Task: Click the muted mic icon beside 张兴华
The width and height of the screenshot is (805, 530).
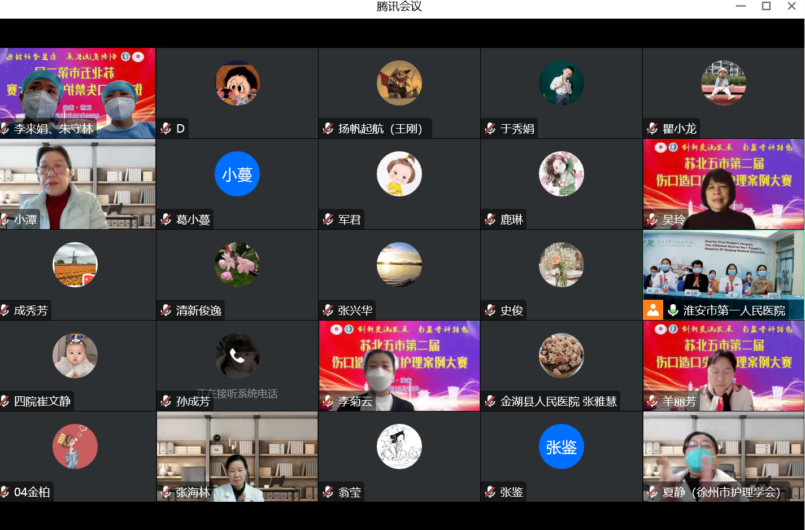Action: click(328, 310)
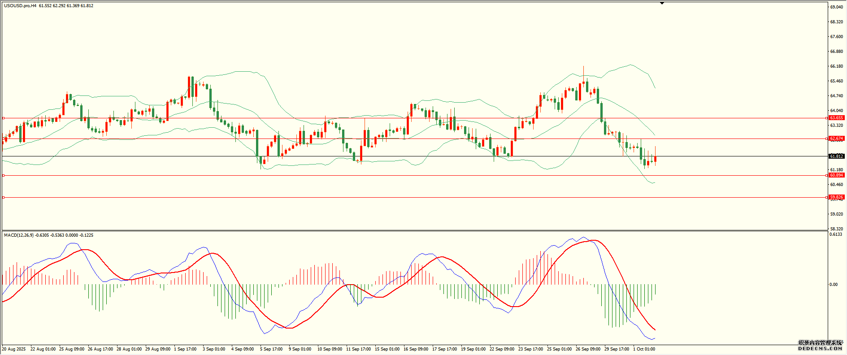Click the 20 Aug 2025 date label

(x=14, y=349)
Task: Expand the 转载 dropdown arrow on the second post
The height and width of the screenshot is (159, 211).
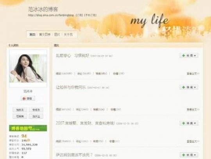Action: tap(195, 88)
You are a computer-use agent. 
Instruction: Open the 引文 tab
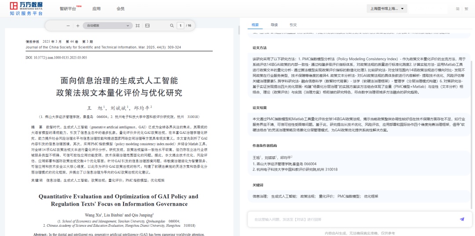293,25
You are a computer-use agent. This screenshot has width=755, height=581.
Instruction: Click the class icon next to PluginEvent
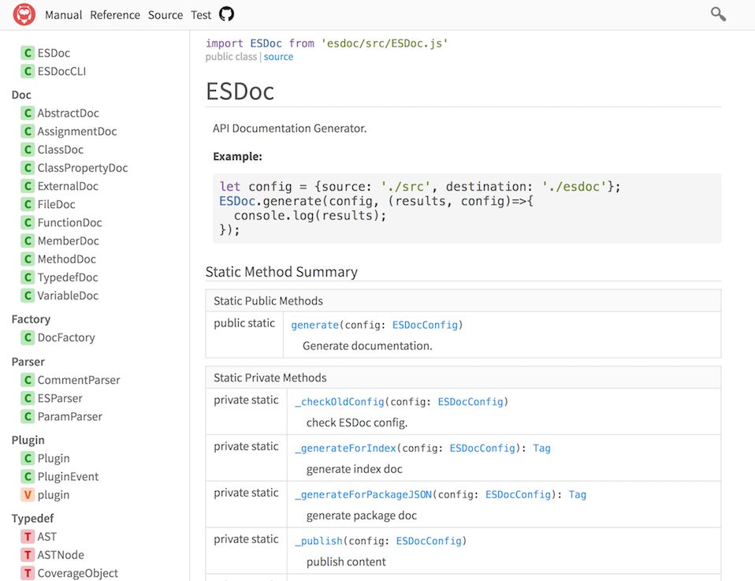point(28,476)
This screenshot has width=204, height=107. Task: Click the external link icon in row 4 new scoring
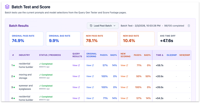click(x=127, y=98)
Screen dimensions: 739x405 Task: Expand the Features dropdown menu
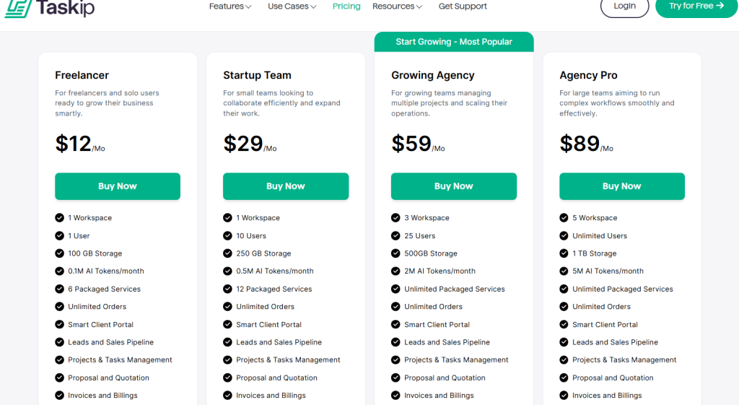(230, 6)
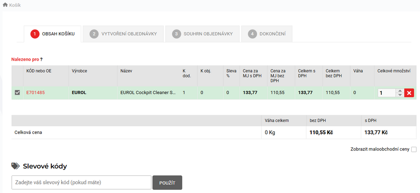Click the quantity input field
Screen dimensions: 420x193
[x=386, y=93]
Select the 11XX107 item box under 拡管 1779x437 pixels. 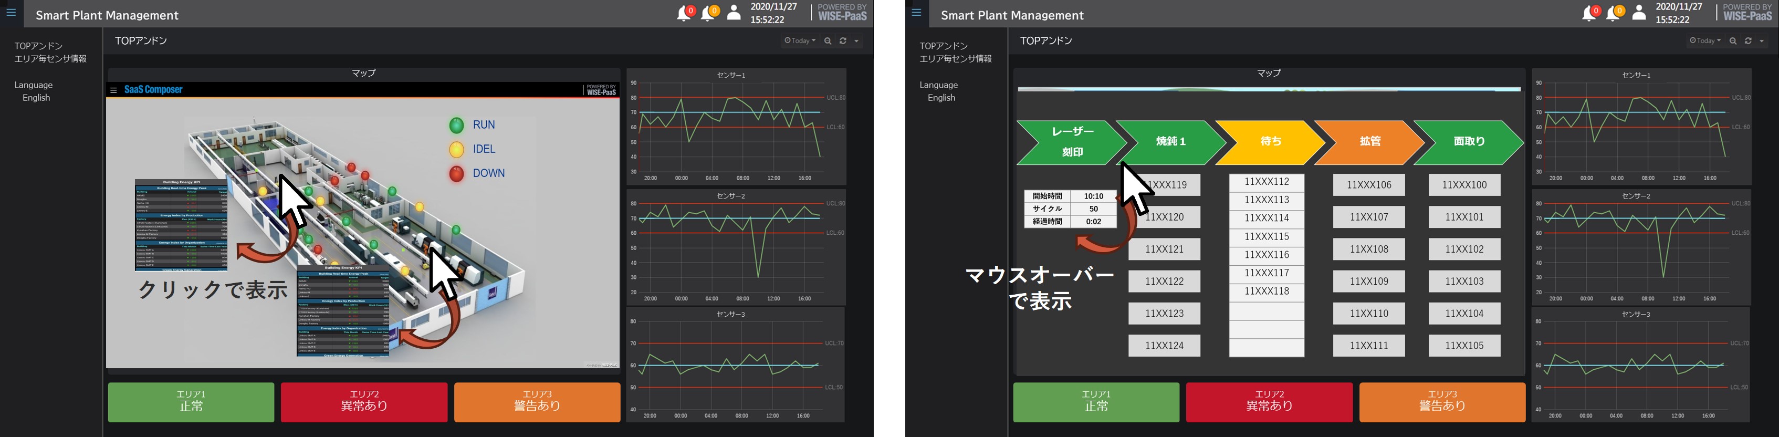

_Exercise brief_:
Across the entries, how many lines hold the word "computer"? Say only the number.

_Result_:
2